Von Mai bis Oktober wird im Wassertor-Museum jeden Samstag um 14 Uhr eine öffentliche Führung angeboten.
Hans Westhäuser, einer der „Museumsväter“, empfing die Besucher im Erdgeschoss, im „Gefängnis“ über dem Torbogen, und erklärte Malereien und Kritzeleien, die Gefangene seit dem Mittelalter hier hinterlassen haben. Etage zwei gehört nach wie vor der historischen Feuerwehr. Etage drei gibt nun Einblick in die Flachsbearbeitung mit damaligen Gerätschaften und anschaulichen Erklärungen. Der „vergessene“ Webstuhl aus dem Stadtmuseum wurde in Etage vier wieder funktionsfähig aufgebaut. Hier saß nun Weberin Jakobi aus dem Kreuzthal und wob aus Leinen und Baumwollfäden das Isnyer Geschirrhandtuch, das künftig für 25 Euro zu haben ist.
In der Appretur zog vor allem der Vortrag der Bauhistorikerin Karin Uetz viele Interessierte an.
Das ehemalige Industriegebäude macht genauso originäre Isnyer Geschichte sichtbar, gehört allerdings in eine Zeit, in der die Weberei am Webstuhl sich längst zur industriellen Fertigung weiterentwickelt hatte.

Mit dem Bau der Appretur in den 1830er-Jahren durch den Fabrikanten Springer, in der „Verzahnung“ mit der 400 Jahre älteren Stadtmauer, sei sie ein Teil des „Isny Oval“ geworden, betont Uetz. „Mit Mauer und Diebsturm bildet die Appretur eine konstruktiv, räumlich und erschließungstechnisch verknüpfte Baugruppe.“ So sei der Diebsturm ursprünglich nur in dessen Obergeschoss von der Stadtmauer aus zugänglich gewesen und von der Appretur-Seite aus auf Erdgeschossebene erst im 19. Jahrhundert. Die beiden Treppenhäuser in der Appretur seien 1832 und 1885 eingebaut worden im Zuge des beginnenden Ausbaus mit einfachen Arbeiterzimmern und kleinen Wohnungen. Der Durchbruch der Stadtmauer in Richtung Altstadt sei im Jahr 1871 erfolgt.

——

GESTELLTE AUFGABE A: Schreiben Sie aus dem Text über das Wassertor-Museum den Abschnitt wortgetreu ab, der mit den Worten „Von Mai bis“ beginnt und mit „zu haben ist.“ endet.
Der Text über das Wassertor-Museum und die Einträge sind voneinander getrennte Materialien.

——

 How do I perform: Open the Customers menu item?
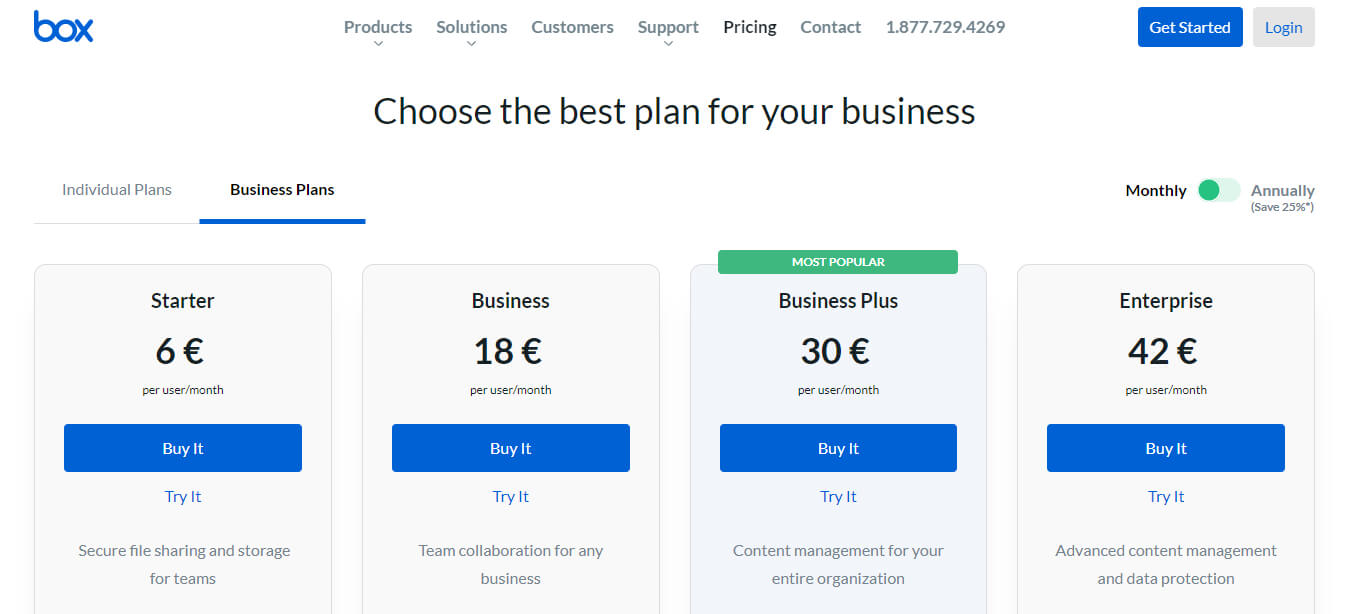(x=572, y=27)
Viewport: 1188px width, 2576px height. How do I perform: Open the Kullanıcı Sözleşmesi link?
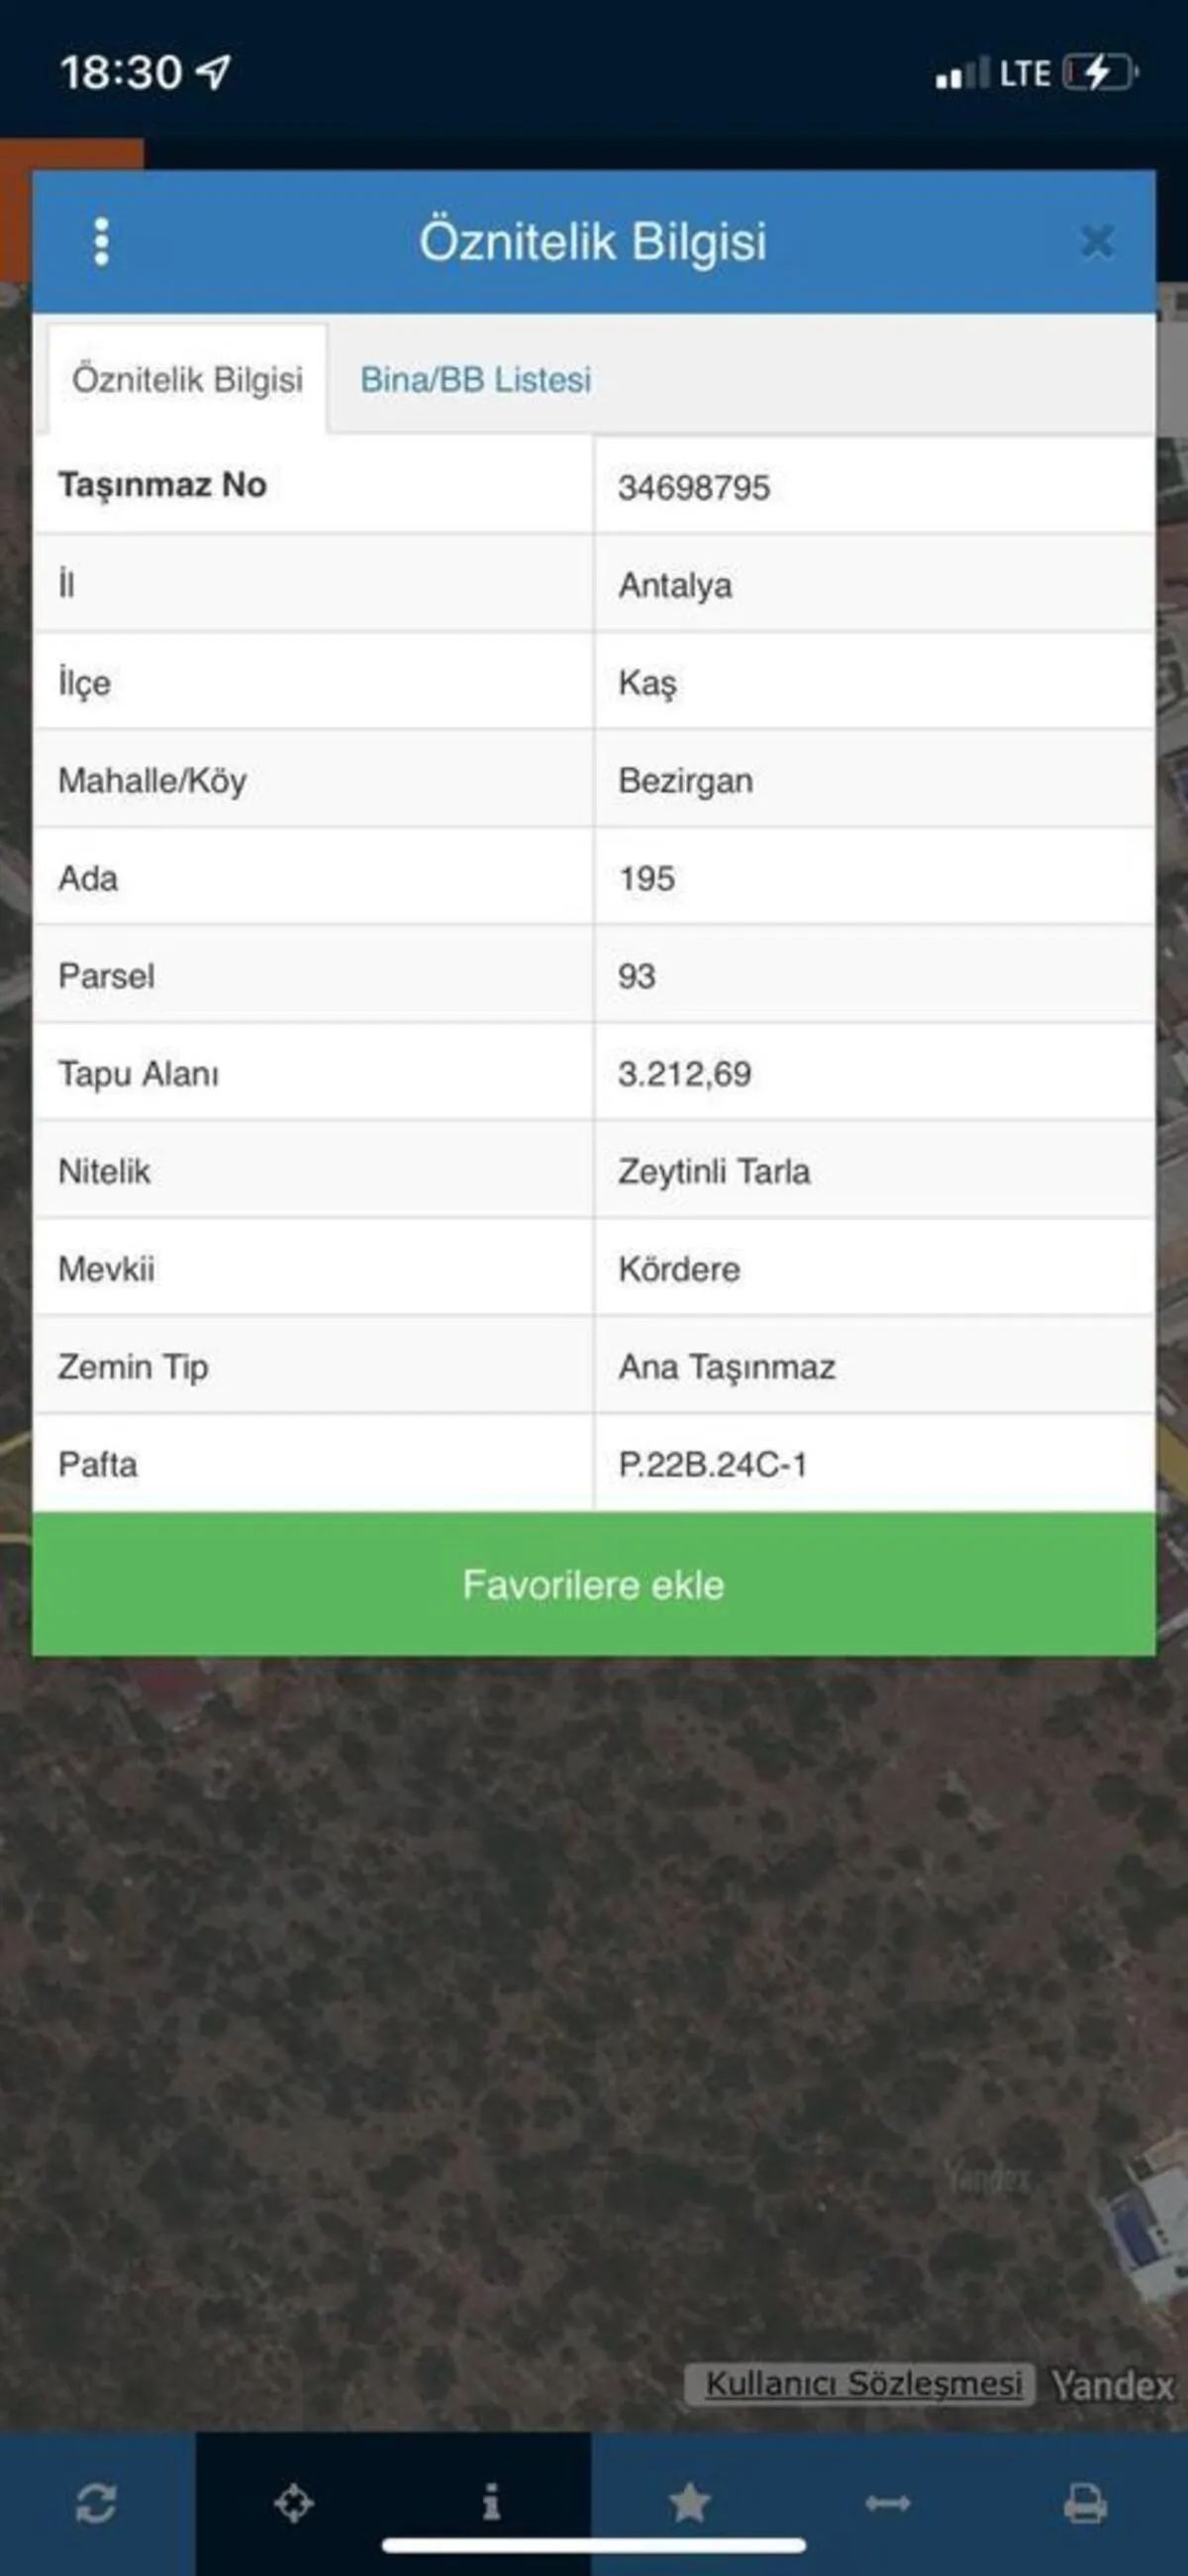863,2383

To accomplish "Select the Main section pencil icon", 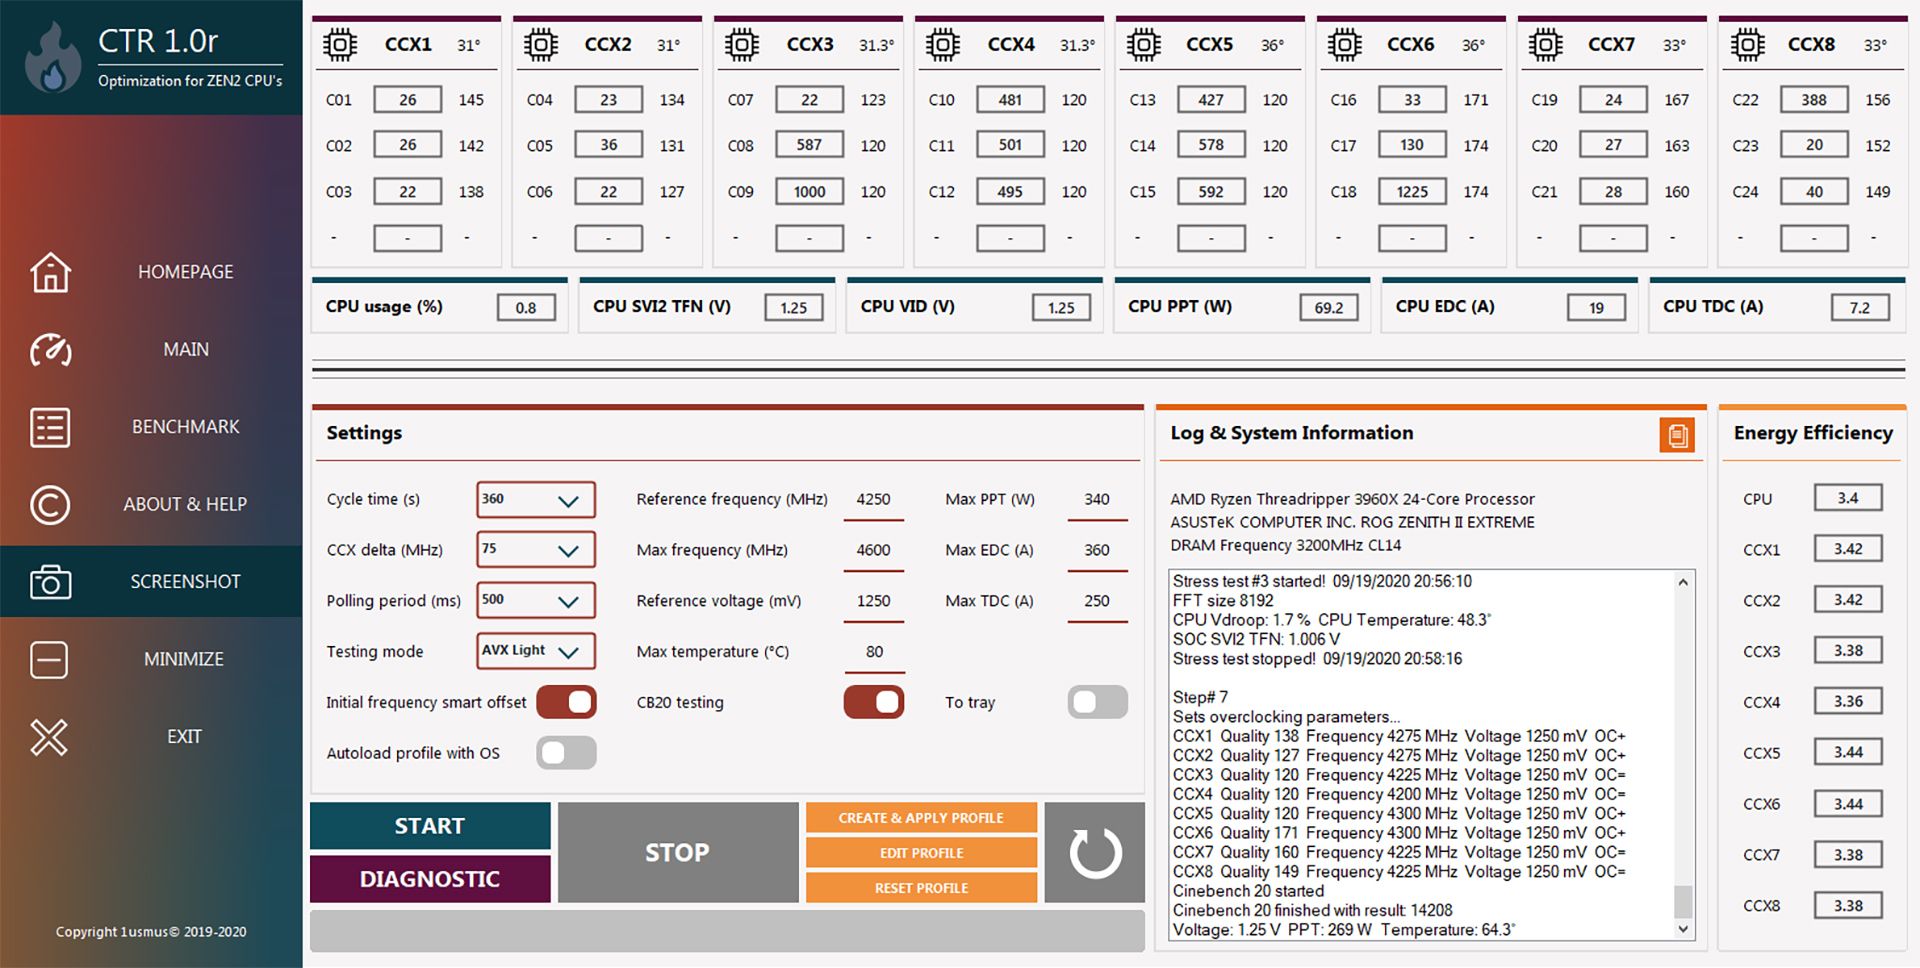I will tap(48, 350).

——

GESTELLTE AUFGABE B: Wählen Sie aus den Einträgen jede Zeile aus, in der die Zeichenfolge „perform“ vorkommt, und geben Sie diese Zeilen wieder. Dabei kommt es auf Groß- und Kleinschreibung an.

ENDGÜLTIGE ANTWORT A:
Von Mai bis Oktober wird im Wassertor-Museum jeden Samstag um 14 Uhr eine öffentliche Führung angeboten.
Hans Westhäuser, einer der „Museumsväter“, empfing die Besucher im Erdgeschoss, im „Gefängnis“ über dem Torbogen, und erklärte Malereien und Kritzeleien, die Gefangene seit dem Mittelalter hier hinterlassen haben. Etage zwei gehört nach wie vor der historischen Feuerwehr. Etage drei gibt nun Einblick in die Flachsbearbeitung mit damaligen Gerätschaften und anschaulichen Erklärungen. Der „vergessene“ Webstuhl aus dem Stadtmuseum wurde in Etage vier wieder funktionsfähig aufgebaut. Hier saß nun Weberin Jakobi aus dem Kreuzthal und wob aus Leinen und Baumwollfäden das Isnyer Geschirrhandtuch, das künftig für 25 Euro zu haben ist.

ENDGÜLTIGE ANTWORT B:
 How do I perform: Open the Customers menu item?
Viewport: 1188px width, 2576px height. How do I perform: Open the Kullanıcı Sözleşmesi link?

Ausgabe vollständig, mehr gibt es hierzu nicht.